Abstract: This topic utilizes Nuwa TCAD software to simulate the electrical characteristics of Si MOSFET, SBD, PIN, IGBT, and MPS devices. It demonstrates the construction of device structures, physical model settings, and simulation results, aiming to help users fully understand Nuwa TCAD software and learn to use it for the simulation and design of Si power devices.
In the 1950s, bipolar silicon (Si) power devices successfully replaced vacuum tubes. Subsequently, Si bipolar transistors and thyristors developed rapidly. However, the bulky control and protection circuits for Si power devices led to high costs. With the emergence of metal-oxide semiconductor (MOS) technology for digital circuits, a new class of devices was developed for power switching applications in the 1970s. These silicon power metal-oxide semiconductor field-effect transistors (MOSFETs) were widely used in high-frequency applications with relatively low operating voltages (below 100V). In the 1980s, the combination of MOS and bipolar physics created another silicon device— the insulated gate bipolar transistor (IGBT). The high power density, simple interface, and robustness of IGBTs made them the preferred technology for all medium- to high-power applications. In the 1990s, researchers proposed the concept of two-dimensional charge coupling and introduced two fundamental methods to significantly reduce the on-state resistance of silicon power devices [1]. The first method used source connection electrodes embedded in deep vertical trenches, leading to a new generation of commercial silicon power devices with ratings between 30V and 200V. The second method used vertical pillars with alternating P-type and N-type silicon regions, and products utilizing this method, with blocking voltages around 600V, have been commercialized. Today, silicon (Si) semiconductor material remains the most widely applied material in the field of power electronics.
Si semiconductor power devices primarily include two categories: diode types, which mainly comprise Schottky diodes (SBD), junction barrier Schottky diodes (JBS), and PIN power diodes (PIN); and transistor types, which mainly comprise metal-oxide semiconductor field-effect transistors (MOSFETs), insulated gate bipolar transistors (IGBTs), junction field-effect transistors (JFETs), bipolar transistors (BJTs), and thyristors.
Currently, Si power devices still face numerous challenges, such as heat dissipation, reliability, and performance degradation, while also contending with competition from SiC- and GaN-based power devices. Therefore, Si power devices require continuous optimization of processes and structures, and theoretical research to enhance their electrical properties. Device simulation not only enables quick analysis of internal mechanisms, structural optimization, and performance validation of new devices, but also significantly improves product development efficiency and reduces costs, making it an essential tool for semiconductor device research and design.
This topic presents simulations of various Si power devices using semiconductor device simulation software, covering the construction of device structures, physical model parameter settings, calculations, simulations, and result analysis. The goal is to help software users quickly grasp the use of the software, understand the physics of various types of Si semiconductor devices through simulation, and identify structures and methods to improve the performance of Si power devices.

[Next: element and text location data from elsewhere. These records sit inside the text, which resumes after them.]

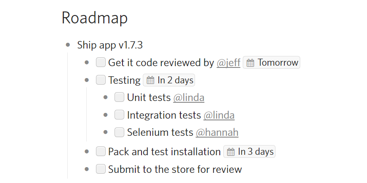Click the calendar icon beside In 2 days
Screen dimensions: 367x183
pos(150,80)
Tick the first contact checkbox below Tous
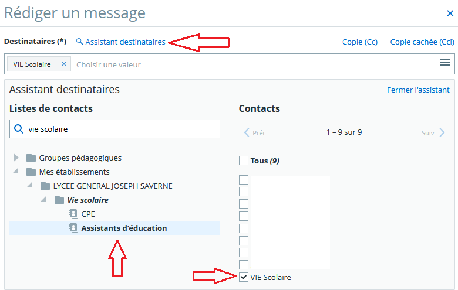 click(x=244, y=180)
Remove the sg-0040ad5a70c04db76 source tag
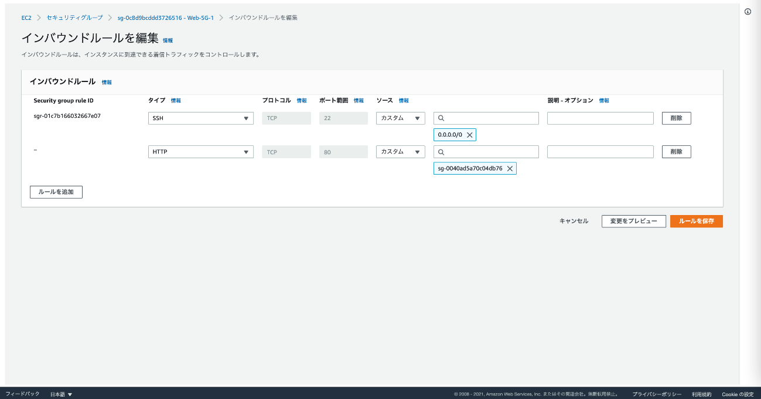Screen dimensions: 761x399 point(510,169)
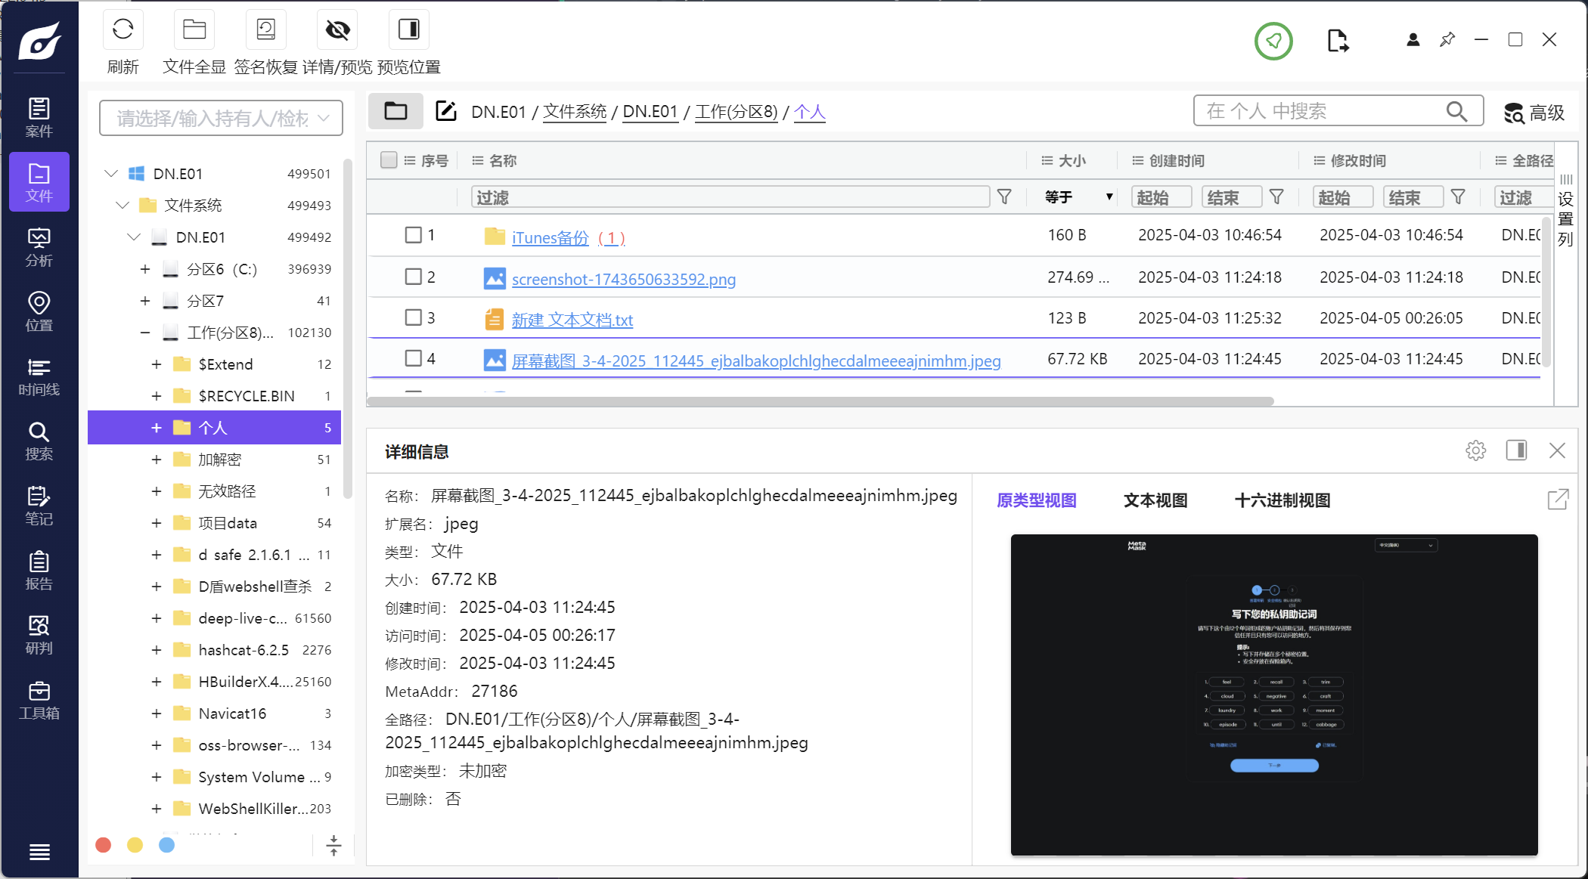Click the red color tag dot
This screenshot has height=879, width=1588.
(x=104, y=845)
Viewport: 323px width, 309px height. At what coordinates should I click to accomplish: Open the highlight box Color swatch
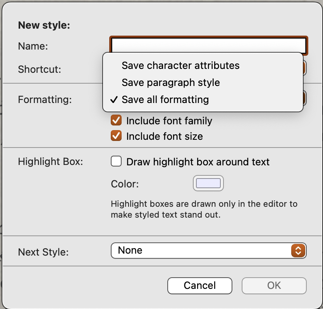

This topic uses the Nuwa TCAD to simulate Si power devices. Nuwa TCAD is a 2D & 3D domestic semiconductor process and device simulation software that includes self-consistent solutions for semiconductor drift-diffusion basic equations across multiple physical fields (optical, electrical, thermal, mechanical). It integrates various physical models such as defects, SRH recombination, Auger recombination, carrier tunneling, impact ionization, mobility, thermionic emission, and self-heating effects, enabling the simulation of the physical mechanisms and electrical characteristics of Si power devices. It outputs spatial distributions of various physical quantities, forward and reverse V characteristics of Si power devices, which can be used to analyze device internal mechanisms and optimize device structures.